Qualcuno potrebbe eccepire che il calcio non è altro che l’aggiornamento ad oggi di una parte della locuzione latina di Giovenale “Panem et circenses” (il popolo solo due cose desidera: pane e giochi circensi) dove appunto il termine “circences” sta attualmente per il gioco del calcio. Premesso che, al limite, oggi toglierei sicuramente il “panem” (stante la circostanza della mancanza di lavoro che riguarda, in particolare, ma non solo, i nostri giovani), lo sport del calcio – anche per i motivi che ho delineato sopra – ha ben poco di “circences” (perché non ci è stato dato ma lo abbiamo sempre avuto dentro).
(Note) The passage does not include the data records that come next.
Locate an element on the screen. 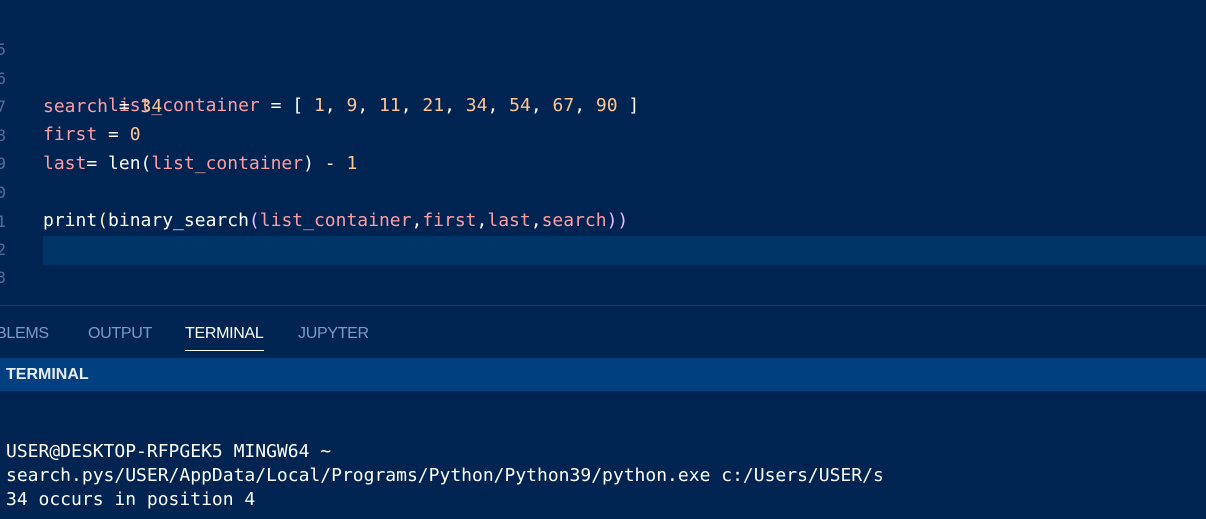 The image size is (1206, 519). panel-tab-bar: BLEMS OUTPUT TERMINAL JUPYTER is located at coordinates (603, 332).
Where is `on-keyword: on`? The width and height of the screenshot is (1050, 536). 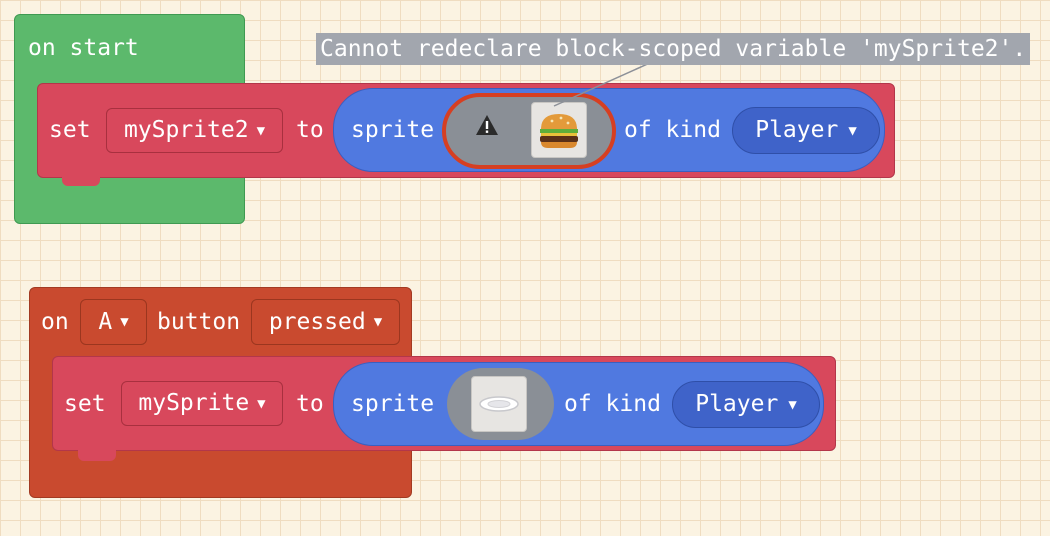 on-keyword: on is located at coordinates (55, 322).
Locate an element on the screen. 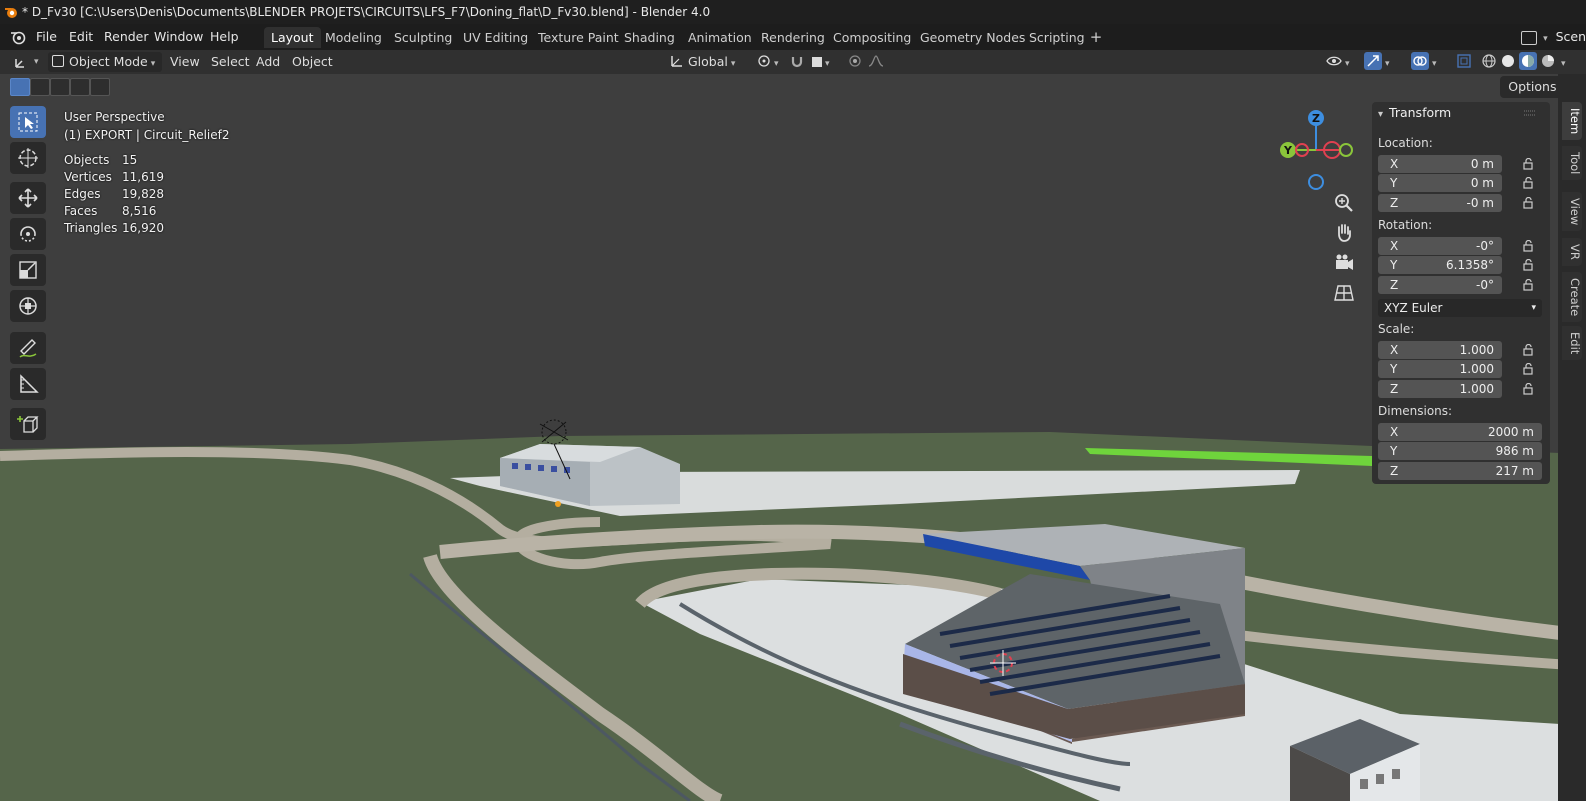 This screenshot has height=801, width=1586. select-difference-icon is located at coordinates (80, 87).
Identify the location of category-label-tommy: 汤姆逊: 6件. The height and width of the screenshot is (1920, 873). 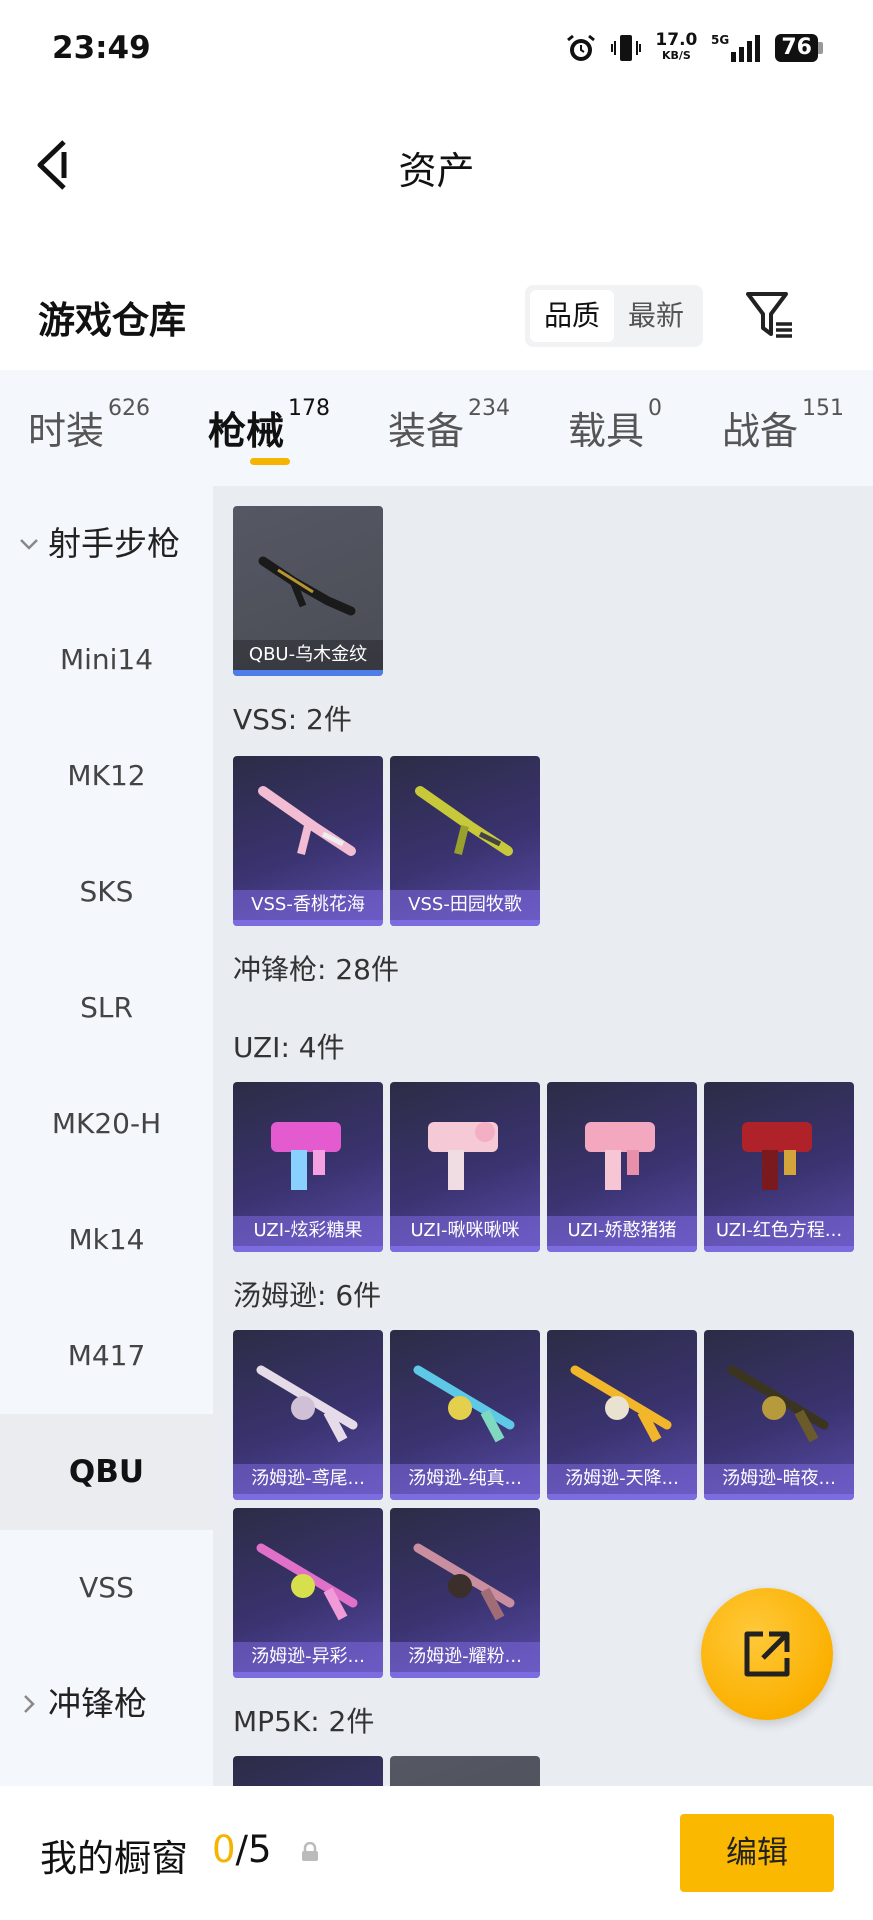
(308, 1296).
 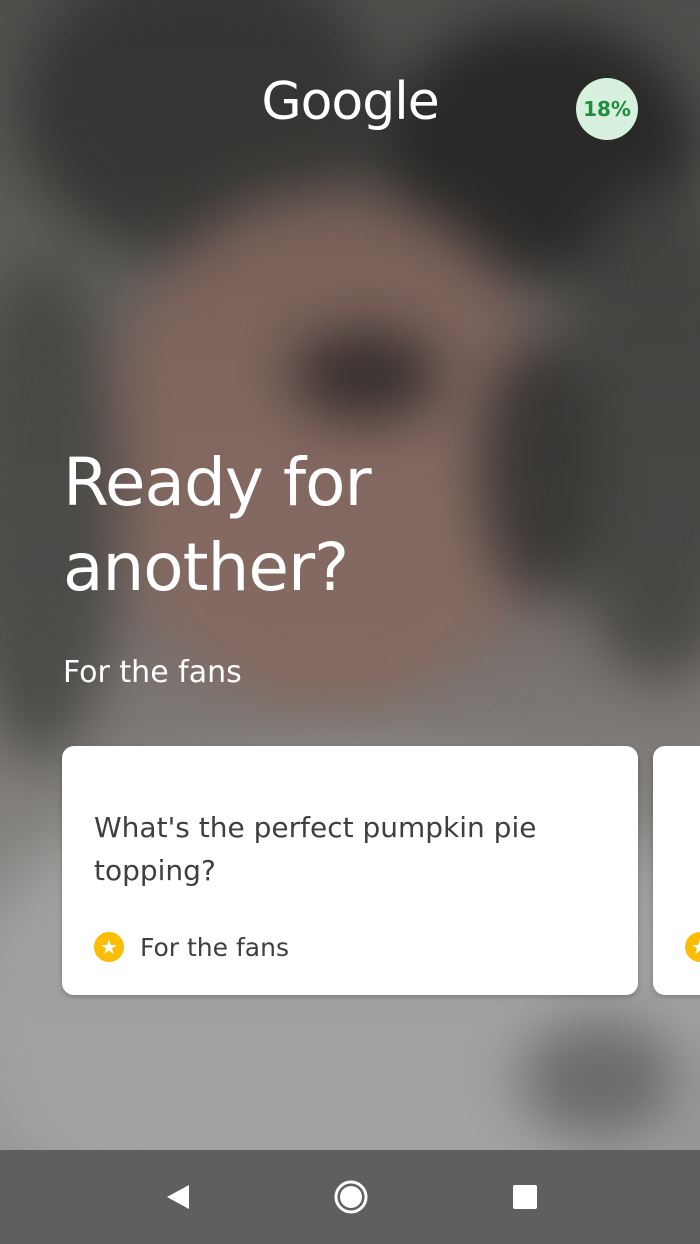 I want to click on card-category: ★ For the fans, so click(x=192, y=947).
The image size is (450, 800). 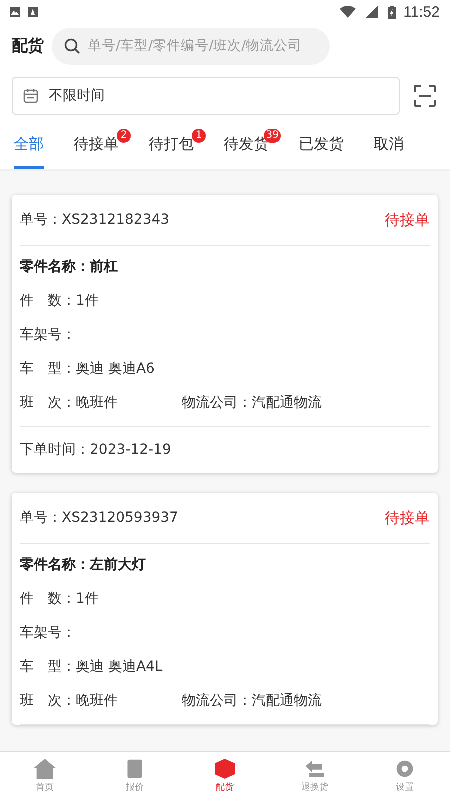 What do you see at coordinates (124, 136) in the screenshot?
I see `count-badge: 2` at bounding box center [124, 136].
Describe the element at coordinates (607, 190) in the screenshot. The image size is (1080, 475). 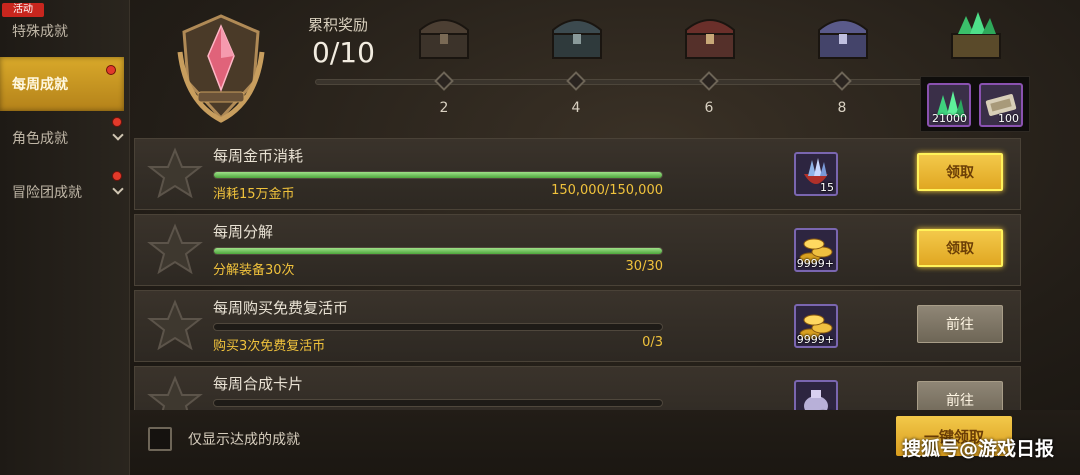
I see `progress-text: 150,000/150,000` at that location.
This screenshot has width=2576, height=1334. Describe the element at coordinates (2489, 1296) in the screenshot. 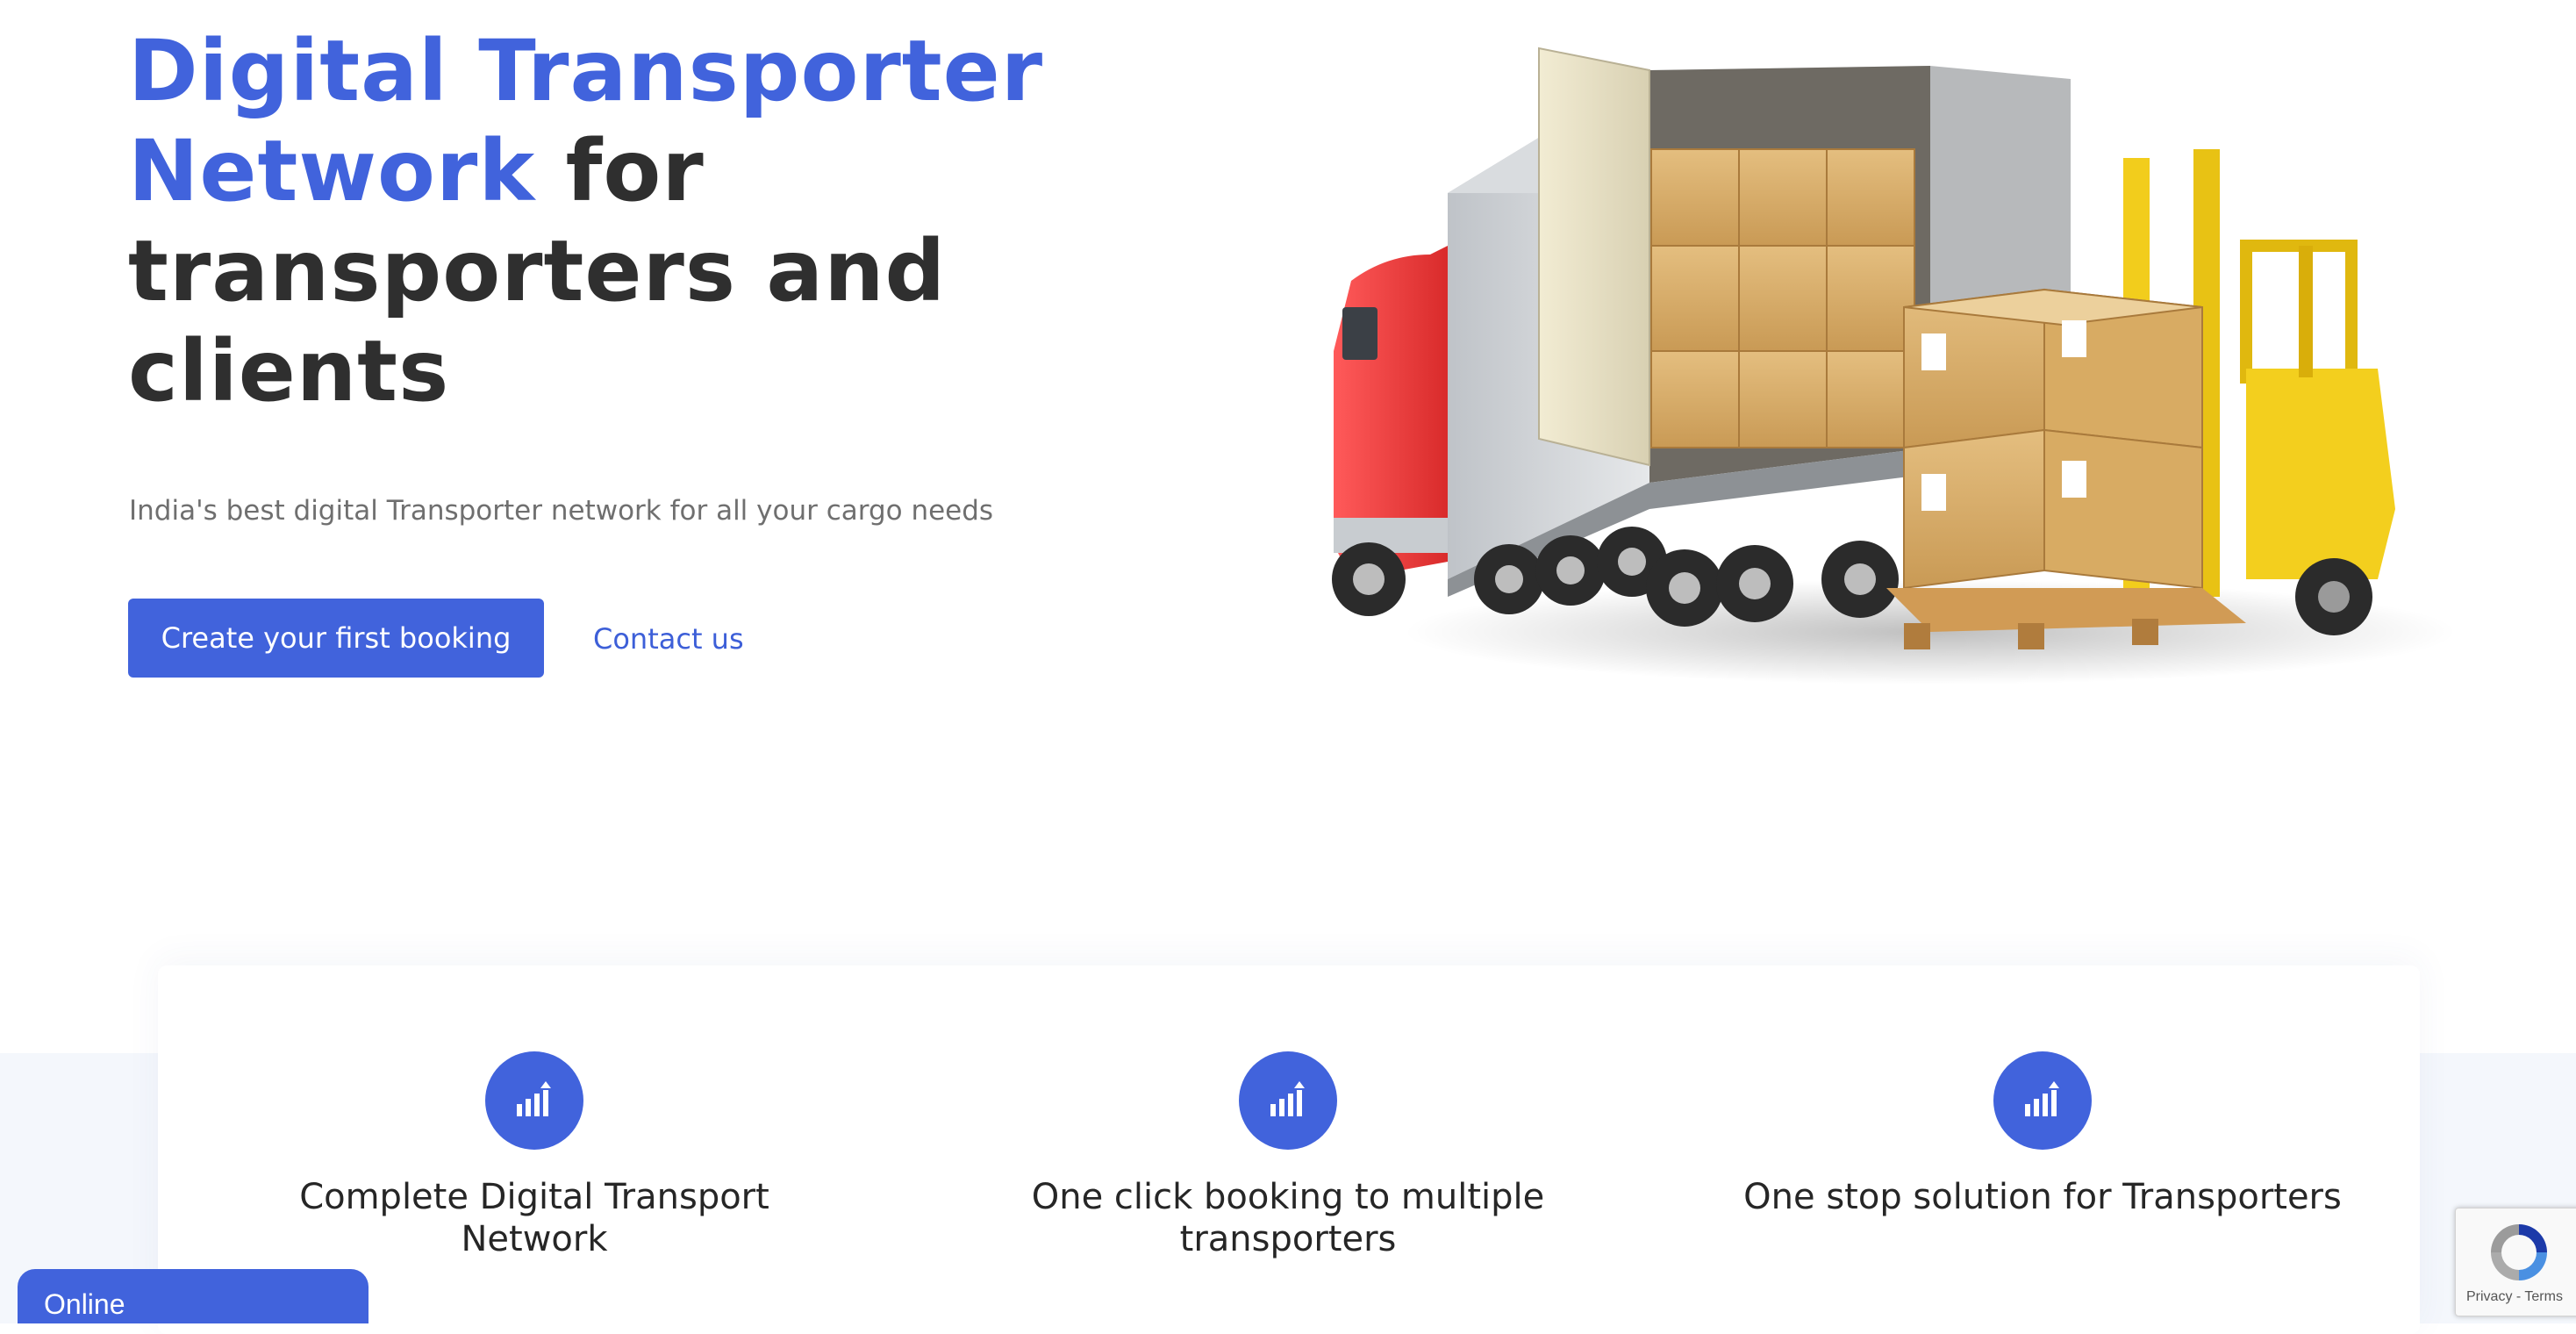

Per finire un’ultima riflessione. A parte le gioie individuali che, auspicabilmente ciascuno di noi ha provato, almeno una volta, nel corso della propria vita, quali sono stati - nei tempi moderni - i momenti veramente indimenticabili, in cui è esplosa una vera goduria a livello collettivo? Ovviamente la vittoria della nostra Nazionale ai Mondiali di Calcio. Ho avuto la fortuna di vivere, da ragazzo, quelli del 1982 e da adulto quelli del 2006. Ebbene ancora oggi, le emozioni provate, in mezzo alla gente, mettono i brividi.


L’auspicio è quindi che il calcio ci accompagni costantemente e che ci consenta, come di consueto, di alleviare i pesi della vita quotidiana, permettendoci di guardare sempre avanti, settimana dopo settimana, ovvero giornata dopo giornata di campionato, nella speranza che alla sconfitta segua una vittoria, ma con la certezza che, di calcio, sempre ne potremo godere.